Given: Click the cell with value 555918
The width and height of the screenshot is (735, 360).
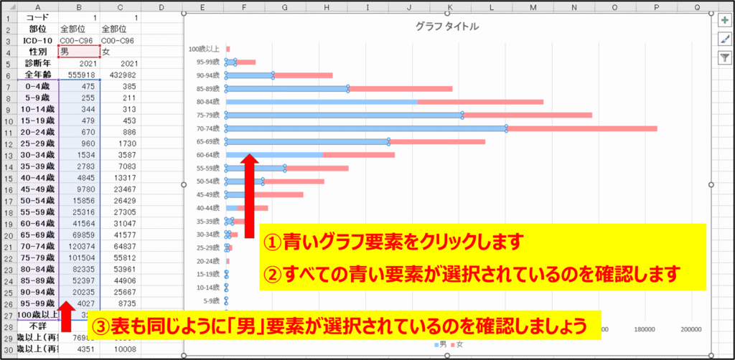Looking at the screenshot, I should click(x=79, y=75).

********************

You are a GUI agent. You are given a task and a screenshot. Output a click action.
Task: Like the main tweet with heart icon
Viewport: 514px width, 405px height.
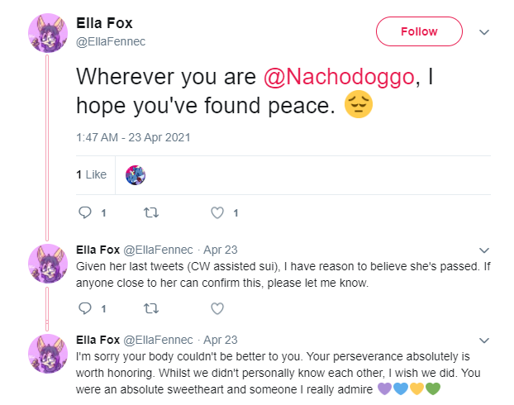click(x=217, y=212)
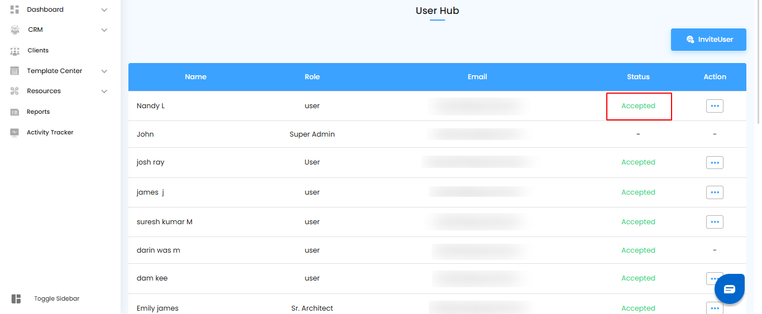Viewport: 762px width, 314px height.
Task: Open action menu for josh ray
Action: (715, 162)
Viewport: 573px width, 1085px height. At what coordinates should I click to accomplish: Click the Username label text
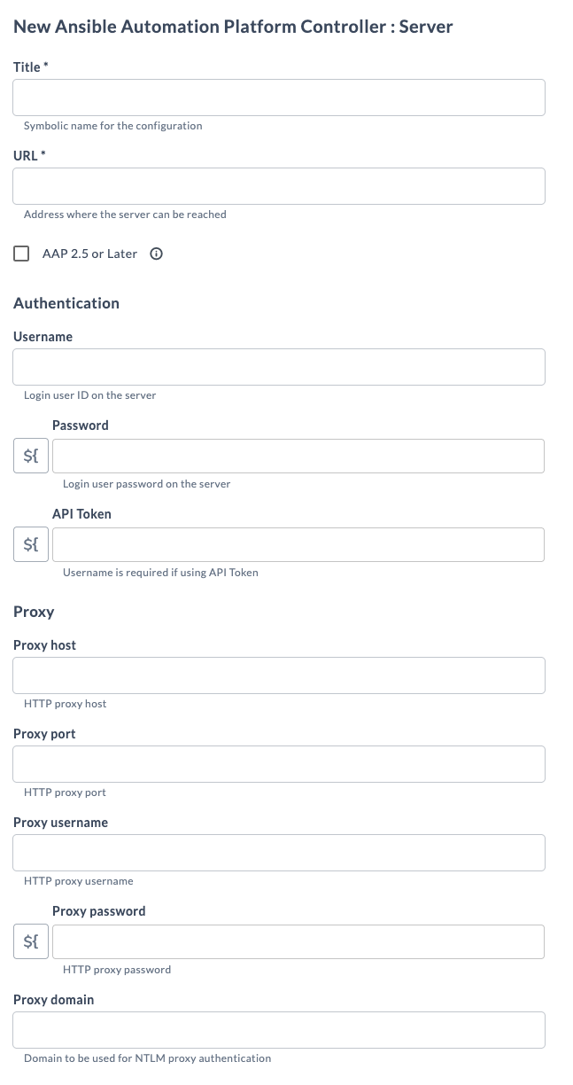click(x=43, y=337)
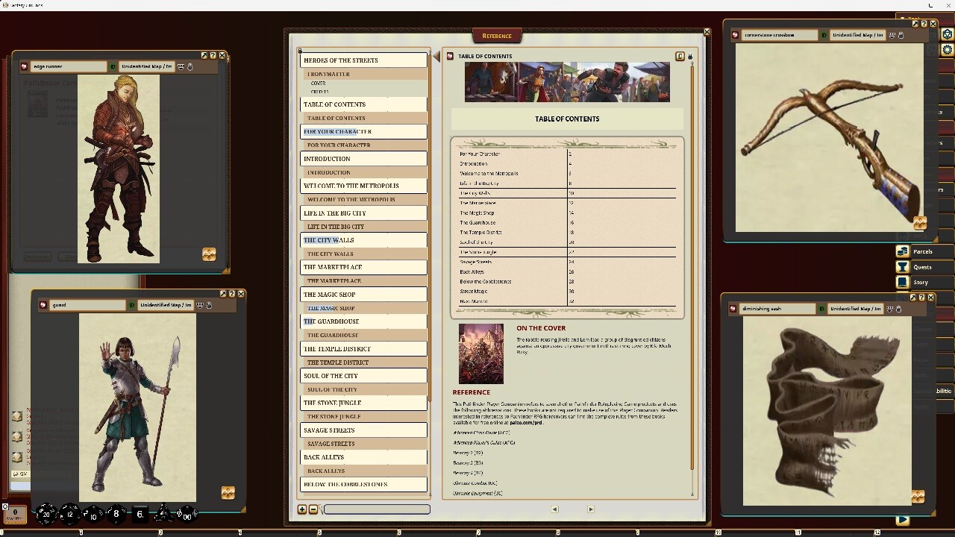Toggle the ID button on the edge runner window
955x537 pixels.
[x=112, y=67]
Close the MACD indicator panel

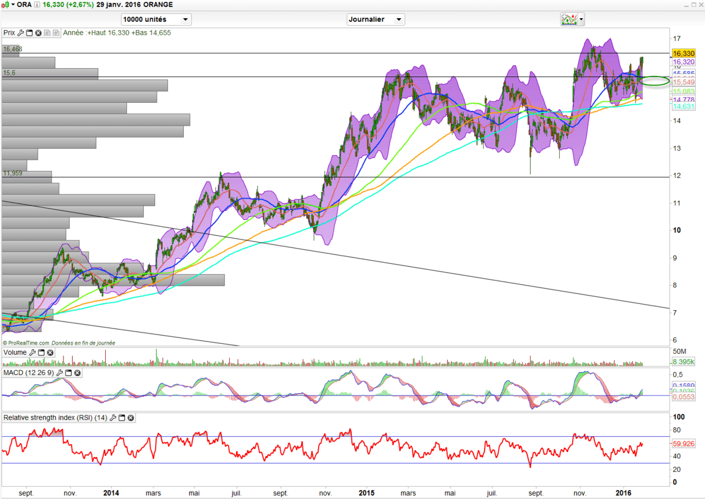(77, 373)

********************

▸ TASK STATEMENT
Whenever the word "with" occurs in a line of the listing above, return that line.

▸ WRITTEN SOLUTION
Given: Click the cell with value 555918
Task: Like the main tweet with heart icon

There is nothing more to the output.